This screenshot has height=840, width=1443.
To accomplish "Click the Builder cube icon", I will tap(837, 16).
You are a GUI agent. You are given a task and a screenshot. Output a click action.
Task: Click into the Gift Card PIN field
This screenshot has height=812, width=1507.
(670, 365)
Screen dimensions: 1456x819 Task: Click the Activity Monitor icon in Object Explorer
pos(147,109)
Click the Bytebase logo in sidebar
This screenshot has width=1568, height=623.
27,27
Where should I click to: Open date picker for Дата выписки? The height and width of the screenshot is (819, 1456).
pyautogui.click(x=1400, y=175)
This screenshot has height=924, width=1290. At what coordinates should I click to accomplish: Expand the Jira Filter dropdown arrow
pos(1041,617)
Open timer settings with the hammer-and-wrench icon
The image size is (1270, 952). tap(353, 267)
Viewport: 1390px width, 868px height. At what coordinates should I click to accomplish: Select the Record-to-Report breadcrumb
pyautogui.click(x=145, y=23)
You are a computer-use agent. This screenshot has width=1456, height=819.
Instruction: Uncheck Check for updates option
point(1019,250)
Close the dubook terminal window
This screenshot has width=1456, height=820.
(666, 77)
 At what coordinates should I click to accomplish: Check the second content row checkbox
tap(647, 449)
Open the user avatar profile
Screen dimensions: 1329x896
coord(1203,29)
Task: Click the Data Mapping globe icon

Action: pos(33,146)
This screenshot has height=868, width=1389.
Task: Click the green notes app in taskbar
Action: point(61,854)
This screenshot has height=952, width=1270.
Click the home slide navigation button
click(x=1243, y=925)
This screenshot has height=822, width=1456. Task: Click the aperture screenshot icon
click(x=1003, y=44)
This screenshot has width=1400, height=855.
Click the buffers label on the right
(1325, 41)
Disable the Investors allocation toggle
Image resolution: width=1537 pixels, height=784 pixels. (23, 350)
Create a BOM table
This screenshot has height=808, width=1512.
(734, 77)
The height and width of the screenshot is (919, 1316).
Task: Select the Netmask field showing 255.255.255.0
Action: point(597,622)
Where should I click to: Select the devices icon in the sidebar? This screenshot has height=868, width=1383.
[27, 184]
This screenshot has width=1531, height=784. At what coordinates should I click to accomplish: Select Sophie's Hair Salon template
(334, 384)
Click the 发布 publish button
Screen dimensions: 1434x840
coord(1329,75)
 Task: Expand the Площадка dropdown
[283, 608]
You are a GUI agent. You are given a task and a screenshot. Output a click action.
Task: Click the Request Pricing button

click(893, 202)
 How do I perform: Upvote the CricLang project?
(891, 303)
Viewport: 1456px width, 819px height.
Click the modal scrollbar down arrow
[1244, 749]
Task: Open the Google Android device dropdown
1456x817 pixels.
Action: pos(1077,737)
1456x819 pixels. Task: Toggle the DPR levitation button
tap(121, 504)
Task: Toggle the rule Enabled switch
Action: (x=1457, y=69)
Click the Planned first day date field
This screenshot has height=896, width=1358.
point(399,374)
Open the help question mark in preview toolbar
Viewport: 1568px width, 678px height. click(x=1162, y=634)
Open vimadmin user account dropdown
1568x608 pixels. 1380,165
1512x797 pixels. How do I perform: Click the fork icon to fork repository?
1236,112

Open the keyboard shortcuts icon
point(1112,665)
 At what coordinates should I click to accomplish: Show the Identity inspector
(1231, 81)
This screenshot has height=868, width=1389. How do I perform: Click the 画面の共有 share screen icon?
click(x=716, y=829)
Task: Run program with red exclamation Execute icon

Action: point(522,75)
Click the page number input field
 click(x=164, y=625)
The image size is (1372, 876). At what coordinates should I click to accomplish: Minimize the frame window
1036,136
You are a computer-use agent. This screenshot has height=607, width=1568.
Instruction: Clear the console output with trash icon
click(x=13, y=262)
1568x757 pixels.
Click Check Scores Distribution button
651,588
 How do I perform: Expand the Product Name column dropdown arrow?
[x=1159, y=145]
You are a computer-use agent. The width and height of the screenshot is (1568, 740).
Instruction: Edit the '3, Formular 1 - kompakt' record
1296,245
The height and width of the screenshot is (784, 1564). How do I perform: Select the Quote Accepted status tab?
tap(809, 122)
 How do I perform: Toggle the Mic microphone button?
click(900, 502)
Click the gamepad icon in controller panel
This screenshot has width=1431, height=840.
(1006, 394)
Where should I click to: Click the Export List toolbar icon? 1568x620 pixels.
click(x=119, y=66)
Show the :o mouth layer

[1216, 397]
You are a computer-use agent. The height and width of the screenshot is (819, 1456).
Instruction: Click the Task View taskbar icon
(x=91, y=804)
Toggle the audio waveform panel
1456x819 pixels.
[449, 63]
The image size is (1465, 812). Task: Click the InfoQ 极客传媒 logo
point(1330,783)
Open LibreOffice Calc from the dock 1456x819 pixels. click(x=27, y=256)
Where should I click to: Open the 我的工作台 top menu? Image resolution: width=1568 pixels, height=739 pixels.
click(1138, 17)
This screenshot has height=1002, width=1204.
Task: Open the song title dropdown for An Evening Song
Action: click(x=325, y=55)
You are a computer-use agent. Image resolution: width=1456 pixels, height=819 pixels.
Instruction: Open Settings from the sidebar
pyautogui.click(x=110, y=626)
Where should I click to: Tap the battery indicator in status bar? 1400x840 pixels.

### Required action:
Exact copies of the lines from the one holding "1568x757 pixels." through the last line above, and only those, make up the answer.

### Response area:
1568x757 pixels.
Click Check Scores Distribution button
651,588
 How do I perform: Expand the Product Name column dropdown arrow?
[x=1159, y=145]
You are a computer-use agent. The width and height of the screenshot is (1568, 740).
Instruction: Edit the '3, Formular 1 - kompakt' record
1296,245
The height and width of the screenshot is (784, 1564). How do I perform: Select the Quote Accepted status tab?
tap(809, 122)
 How do I perform: Toggle the Mic microphone button?
click(900, 502)
Click the gamepad icon in controller panel
This screenshot has width=1431, height=840.
(1006, 394)
Where should I click to: Click the Export List toolbar icon? 1568x620 pixels.
click(x=119, y=66)
Show the :o mouth layer

[1216, 397]
You are a computer-use agent. The height and width of the screenshot is (819, 1456).
Instruction: Click the Task View taskbar icon
(x=91, y=804)
Toggle the audio waveform panel
1456x819 pixels.
[449, 63]
The image size is (1465, 812). Task: Click the InfoQ 极客传媒 logo
point(1330,783)
Open LibreOffice Calc from the dock 1456x819 pixels. click(x=27, y=256)
Where should I click to: Open the 我的工作台 top menu? Image resolution: width=1568 pixels, height=739 pixels.
click(1138, 17)
This screenshot has height=1002, width=1204.
Task: Open the song title dropdown for An Evening Song
Action: click(x=325, y=55)
You are a computer-use agent. Image resolution: width=1456 pixels, height=819 pixels.
Instruction: Open Settings from the sidebar
pyautogui.click(x=110, y=626)
Where should I click to: Tap the battery indicator in status bar? 1400x840 pixels.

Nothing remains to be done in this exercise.